As with the ICommand interface, most of the code involved in implementing the INotifyPropertyChanged interface is duplicate. Moreover, it is error-prone, as the changed property's name is passed as a string literal.

The BindableBase Class

Kona solves both the code duplication and the string literal problems with the BindableBase abstract class, which implements the INotifyPropertyChanged interface and provides the SetProperty<T> method for a much cleaner 'set' methods. Here is the same view model as above, refactored to derive from the BindableBase class:

using Kona.Infrastructure;

namespace KonaSample
{
    public class MainPageViewModel : BindableBase
    {
        private string m_firstName;
        private string m_lastName;

        public string FirstName
        {
            get { return m_firstName; }
            set { SetProperty(ref m_firstName, value); }
        }

        public string LastName
        {
            get { return m_lastName; }
            set { SetProperty(ref m_lastName, value); }
        }
    }
}

By using the SetProperty<T> method, we reduced the properties' set method to one line. The underlying member is passed as a ref parameter to allow the SetProperty<T> method to update its value.
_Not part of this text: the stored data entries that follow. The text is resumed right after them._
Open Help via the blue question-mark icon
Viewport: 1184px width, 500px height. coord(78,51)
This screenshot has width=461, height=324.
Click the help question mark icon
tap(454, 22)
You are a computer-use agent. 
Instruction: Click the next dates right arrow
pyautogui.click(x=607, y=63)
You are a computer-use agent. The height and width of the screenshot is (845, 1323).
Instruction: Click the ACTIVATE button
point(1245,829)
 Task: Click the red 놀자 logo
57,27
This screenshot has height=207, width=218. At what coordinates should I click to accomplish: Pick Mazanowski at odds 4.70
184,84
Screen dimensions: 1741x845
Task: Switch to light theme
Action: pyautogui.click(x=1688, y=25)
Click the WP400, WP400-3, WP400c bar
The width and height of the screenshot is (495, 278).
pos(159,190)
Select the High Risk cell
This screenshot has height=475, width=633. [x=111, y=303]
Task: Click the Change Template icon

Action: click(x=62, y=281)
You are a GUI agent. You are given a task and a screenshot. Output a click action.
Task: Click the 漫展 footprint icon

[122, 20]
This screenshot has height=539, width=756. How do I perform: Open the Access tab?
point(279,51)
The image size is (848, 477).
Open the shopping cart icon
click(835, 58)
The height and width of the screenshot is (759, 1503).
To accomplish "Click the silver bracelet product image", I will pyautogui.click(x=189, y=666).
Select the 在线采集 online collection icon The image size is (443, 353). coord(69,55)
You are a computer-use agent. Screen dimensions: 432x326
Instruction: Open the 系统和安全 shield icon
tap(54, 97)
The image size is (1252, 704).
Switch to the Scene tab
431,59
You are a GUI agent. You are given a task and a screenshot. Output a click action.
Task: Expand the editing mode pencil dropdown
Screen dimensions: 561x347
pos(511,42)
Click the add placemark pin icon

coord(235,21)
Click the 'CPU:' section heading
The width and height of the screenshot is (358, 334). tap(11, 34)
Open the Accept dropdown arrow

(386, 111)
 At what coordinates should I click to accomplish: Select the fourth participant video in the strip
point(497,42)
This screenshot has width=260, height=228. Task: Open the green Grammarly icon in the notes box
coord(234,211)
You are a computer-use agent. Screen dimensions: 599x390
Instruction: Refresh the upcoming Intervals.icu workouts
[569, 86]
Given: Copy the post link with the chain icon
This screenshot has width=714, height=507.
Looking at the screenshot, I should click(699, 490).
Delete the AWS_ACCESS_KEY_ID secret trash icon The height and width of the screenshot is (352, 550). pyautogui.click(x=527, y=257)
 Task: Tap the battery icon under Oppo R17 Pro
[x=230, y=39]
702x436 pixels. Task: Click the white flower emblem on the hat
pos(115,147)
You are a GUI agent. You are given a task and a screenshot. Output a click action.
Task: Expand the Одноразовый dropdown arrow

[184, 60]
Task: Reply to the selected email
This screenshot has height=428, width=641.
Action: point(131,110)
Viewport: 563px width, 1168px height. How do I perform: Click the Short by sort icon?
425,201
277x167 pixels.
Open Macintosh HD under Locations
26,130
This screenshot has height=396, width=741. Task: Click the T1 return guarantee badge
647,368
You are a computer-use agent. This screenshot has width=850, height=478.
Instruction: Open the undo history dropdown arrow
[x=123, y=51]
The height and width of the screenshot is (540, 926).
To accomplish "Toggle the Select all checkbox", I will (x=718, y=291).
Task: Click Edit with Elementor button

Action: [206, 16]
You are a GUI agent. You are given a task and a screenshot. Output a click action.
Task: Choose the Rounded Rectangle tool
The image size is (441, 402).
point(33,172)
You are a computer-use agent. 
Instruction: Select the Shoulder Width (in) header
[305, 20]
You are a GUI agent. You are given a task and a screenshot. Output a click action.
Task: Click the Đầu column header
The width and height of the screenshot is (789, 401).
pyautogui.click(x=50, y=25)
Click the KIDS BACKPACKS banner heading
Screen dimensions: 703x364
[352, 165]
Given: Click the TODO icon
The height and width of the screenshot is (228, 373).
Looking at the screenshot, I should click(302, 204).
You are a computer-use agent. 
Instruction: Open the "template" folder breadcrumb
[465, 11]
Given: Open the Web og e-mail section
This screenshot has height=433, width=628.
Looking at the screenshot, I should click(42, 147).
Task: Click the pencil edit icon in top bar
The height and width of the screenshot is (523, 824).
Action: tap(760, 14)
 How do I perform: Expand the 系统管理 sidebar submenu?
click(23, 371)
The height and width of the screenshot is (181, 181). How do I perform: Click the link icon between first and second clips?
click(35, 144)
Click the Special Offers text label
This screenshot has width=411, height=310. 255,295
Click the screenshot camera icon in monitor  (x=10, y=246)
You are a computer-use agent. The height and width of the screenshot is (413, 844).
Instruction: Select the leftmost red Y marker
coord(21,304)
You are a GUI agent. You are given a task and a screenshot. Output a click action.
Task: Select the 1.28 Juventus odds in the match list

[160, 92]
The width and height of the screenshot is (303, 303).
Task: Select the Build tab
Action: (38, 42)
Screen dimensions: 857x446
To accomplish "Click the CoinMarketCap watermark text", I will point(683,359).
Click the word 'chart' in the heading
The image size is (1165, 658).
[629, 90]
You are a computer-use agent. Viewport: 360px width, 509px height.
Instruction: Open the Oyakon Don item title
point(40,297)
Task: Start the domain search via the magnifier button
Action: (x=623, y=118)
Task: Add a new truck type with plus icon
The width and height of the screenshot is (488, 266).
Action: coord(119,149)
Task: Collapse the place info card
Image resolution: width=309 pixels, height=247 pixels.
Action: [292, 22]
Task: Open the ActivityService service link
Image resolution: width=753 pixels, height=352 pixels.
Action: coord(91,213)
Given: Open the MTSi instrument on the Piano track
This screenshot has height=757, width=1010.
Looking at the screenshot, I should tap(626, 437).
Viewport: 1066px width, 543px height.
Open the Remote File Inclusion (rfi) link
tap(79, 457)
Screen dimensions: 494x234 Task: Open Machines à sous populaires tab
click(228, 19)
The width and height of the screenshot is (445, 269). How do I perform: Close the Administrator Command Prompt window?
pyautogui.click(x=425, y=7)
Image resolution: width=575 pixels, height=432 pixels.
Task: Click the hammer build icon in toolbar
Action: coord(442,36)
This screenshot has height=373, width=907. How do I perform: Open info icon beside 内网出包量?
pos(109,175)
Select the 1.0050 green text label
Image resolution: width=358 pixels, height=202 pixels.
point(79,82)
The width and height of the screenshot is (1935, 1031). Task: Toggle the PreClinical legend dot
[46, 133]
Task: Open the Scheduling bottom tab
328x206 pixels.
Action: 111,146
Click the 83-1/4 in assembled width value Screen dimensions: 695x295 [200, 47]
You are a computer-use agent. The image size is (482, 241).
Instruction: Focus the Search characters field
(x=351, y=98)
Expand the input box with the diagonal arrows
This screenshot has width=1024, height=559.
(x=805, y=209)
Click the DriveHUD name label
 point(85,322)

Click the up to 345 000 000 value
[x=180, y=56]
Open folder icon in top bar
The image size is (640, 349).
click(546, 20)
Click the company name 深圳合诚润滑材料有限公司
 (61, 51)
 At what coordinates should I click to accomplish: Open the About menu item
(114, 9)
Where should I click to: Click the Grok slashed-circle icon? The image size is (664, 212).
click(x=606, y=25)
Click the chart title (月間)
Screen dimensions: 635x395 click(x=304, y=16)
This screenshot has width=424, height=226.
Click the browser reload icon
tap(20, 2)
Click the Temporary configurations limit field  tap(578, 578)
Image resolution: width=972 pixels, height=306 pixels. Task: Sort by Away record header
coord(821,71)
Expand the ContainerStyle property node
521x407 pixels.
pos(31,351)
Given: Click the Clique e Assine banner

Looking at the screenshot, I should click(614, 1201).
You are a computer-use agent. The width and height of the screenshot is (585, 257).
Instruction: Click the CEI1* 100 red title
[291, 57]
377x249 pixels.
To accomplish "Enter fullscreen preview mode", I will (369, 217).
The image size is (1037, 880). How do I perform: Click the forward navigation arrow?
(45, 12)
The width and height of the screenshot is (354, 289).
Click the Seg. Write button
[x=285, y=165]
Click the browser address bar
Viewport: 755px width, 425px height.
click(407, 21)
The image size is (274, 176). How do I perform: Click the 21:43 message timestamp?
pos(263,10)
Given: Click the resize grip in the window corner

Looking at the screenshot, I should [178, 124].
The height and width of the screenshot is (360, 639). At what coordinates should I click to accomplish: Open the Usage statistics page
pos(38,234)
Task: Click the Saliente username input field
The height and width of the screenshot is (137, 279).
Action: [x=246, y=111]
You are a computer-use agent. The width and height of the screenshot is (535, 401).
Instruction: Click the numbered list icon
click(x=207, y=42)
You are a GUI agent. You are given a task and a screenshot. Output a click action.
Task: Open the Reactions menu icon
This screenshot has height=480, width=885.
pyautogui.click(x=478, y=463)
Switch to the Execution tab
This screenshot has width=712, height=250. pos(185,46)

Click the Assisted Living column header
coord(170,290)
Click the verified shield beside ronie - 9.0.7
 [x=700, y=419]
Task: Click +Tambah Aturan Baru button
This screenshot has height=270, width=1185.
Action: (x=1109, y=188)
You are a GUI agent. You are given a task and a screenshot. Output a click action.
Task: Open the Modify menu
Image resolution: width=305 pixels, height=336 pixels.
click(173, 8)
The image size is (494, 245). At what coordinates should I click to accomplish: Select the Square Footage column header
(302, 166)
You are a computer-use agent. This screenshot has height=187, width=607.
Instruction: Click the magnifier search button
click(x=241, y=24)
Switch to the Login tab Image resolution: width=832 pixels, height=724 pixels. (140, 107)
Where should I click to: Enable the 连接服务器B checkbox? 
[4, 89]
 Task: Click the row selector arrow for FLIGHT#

You are probably wondering how the changed properties' name is determined. Those of you who used Prism, remember that Prism's NotificationObject avoided passing the property name as a string literal, by parsing an Expression object at runtime. Kona, which is built against the .NET 4.5 Framework, takes advantage of the new CallerMemberName attribute. This attribute is evaluated at compile time and therefore has no performance costs.

Usually, the view model will not inherit directly from the BindableBase class. Instead, it will inherit from the ViewModel class which extends the BindableBase class by adding methods for state management. These methods are being used when the user navigates through the app, and will be discussed in a future post about navigation in Kona.